Am Montag urteilte das Amtsgericht Bamberg: Sieben Monate Freiheitsstrafe auf Bewährung für den Chef des AfD-nahen „Deutschland-Kurier“, David Bendels. Er soll gegen Paragraf 188 des Strafgesetzbuches verstoßen haben, weil er ein Meme von Bundesinnenminister Nancy Faeser veröffentlicht hat, in dem sie ein Schild mit der Aufschrift „Ich hasse die Meinungsfreiheit!“ hält.
Damit soll Bendels nach Ansicht der Staatsanwaltschaft und des entscheidenden Richters „erkennbar bewusst unwahre und verächtlichmachende Tatsachenbehauptungen“ verbreitet haben: Das fällt unter den Straftatbestand des Paragrafen 188 StGB der „gegen Personen des politischen Lebens gerichteten Beleidigung, üblen Nachrede und Verleumdung“.
Dieser einzige Paragraf ist seit kurzer Zeit zum schärfsten Mittel des Staates gegen Meinungsfreiheit geworden. Jährlich werden deswegen Hunderte, möglicherweise Tausende, Verfahren (genaue Zahlen sind aufgrund fehlender Daten bei den Staatsanwaltschaften nicht verfügbar) gegen einfache Bürger geführt – viele werden zu empfindlichen Strafen verurteilt.
Dabei ist die Gesetzesnorm nicht neu: Bereits 1951 wurde der Paragraf 188, damals noch als Paragraf 187a, neu eingeführt. Die Norm geht auf eine Verordnung von Reichspräsident Paul von Hindenburg aus dem Jahr 1931 zurück. Diese Verordnung „zum Schutz des inneren Friedens“ sollte den „Ehrschutz“ in der Weimarer Republik stärken.
Über Jahrzehnte hinweg war die Gesetzesnorm nur eine Randnotiz. Selbst mit dem Aufkommen des Internets, wodurch Straftaten, die auf Äußerungen zurückgingen, oftmals besser dokumentiert und nachgewiesen wurden, blieb die Zahl der Verfahren und Verurteilungen äußerst gering. Doch das hat sich in den vergangenen Jahren schlagartig geändert. Das hat vor allem zwei Ursachen.

» **Ausgangsmaterial**
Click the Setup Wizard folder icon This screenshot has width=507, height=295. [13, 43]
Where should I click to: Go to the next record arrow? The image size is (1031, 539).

» **Aufgaben**
**1.** Wie lässt sich der Absatz im Text über Paragraf 188, der mit „Dabei ist die Gesetzesnorm nicht neu“ beginnt, als kurze Stichpunktliste fassen, ohne seine wesentlichen Fakten zu verlieren?
**2.** Schreib aus dem Text über Paragraf 188 den Abschnitt wortgetreu ab, der mit „Über Jahrzehnte hinweg“ beginnt und bis einschließlich „allem zwei Ursachen.“ reicht.
**3.** Führe den Text über Paragraf 188 nach seinem letzten Satz weiter.

» **Antworten**
**1.**
- Die Norm ist nicht neu.
- Sie wurde 1951 eingeführt, damals noch als Paragraf 187a.
- Sie geht auf eine Verordnung von Reichspräsident Paul von Hindenburg aus dem Jahr 1931 zurück.
- Diese Verordnung „zum Schutz des inneren Friedens“ sollte den „Ehrschutz“ in der Weimarer Republik stärken.

**2.**
Über Jahrzehnte hinweg war die Gesetzesnorm nur eine Randnotiz. Selbst mit dem Aufkommen des Internets, wodurch Straftaten, die auf Äußerungen zurückgingen, oftmals besser dokumentiert und nachgewiesen wurden, blieb die Zahl der Verfahren und Verurteilungen äußerst gering. Doch das hat sich in den vergangenen Jahren schlagartig geändert. Das hat vor allem zwei Ursachen.

**3.**
Zum einen wurde das Gesetz 2021 entscheidend verschärft. So wurde Beleidigung (bis dahin umfasste die Norm nur „üble Nachrede und Verleumdung“) aufgenommen. Die Definition der durch das Gesetz geschützten Personen wurde auch auf Kommunalpolitiker ausgeweitet. Seit dieser Änderung ist die Zahl der Verfahren wegen des Paragrafen deutlich in die Höhe geschnellt. Auswertungen, wie etwa eine kleine Anfrage der AfD aus dem vergangenen August über die von den Bundesministern gestellten Strafanträge, zeigten, dass Politiker vor allem wegen Beleidigungen Strafanträge stellten (Apollo News berichtete).
Zum anderen hat sich seit der Gesetzesverschärfung eine Kultur von Denunziantentum entwickelt: Immer mehr, oftmals staatliche, Meldestellen „gegen Hass“, wie „Respect!“ werden gegründet. Organisationen wie „Hate Aid“ oder „So Done“ von Julis-Chefin Franziska Brandmann sollen „Betroffenen“ von solchen Hassverbrechen im Netz helfen – am Ende läuft es auf eine erbarmungslose rechtliche Verfolgung von Bürgern durch vermeintlich geschädigte Politiker hinaus. Für Politiker ist die Verfolgung von Äußerungen durch die Meldestellen und Anlaufstellen dadurch so einfach geworden wie nie.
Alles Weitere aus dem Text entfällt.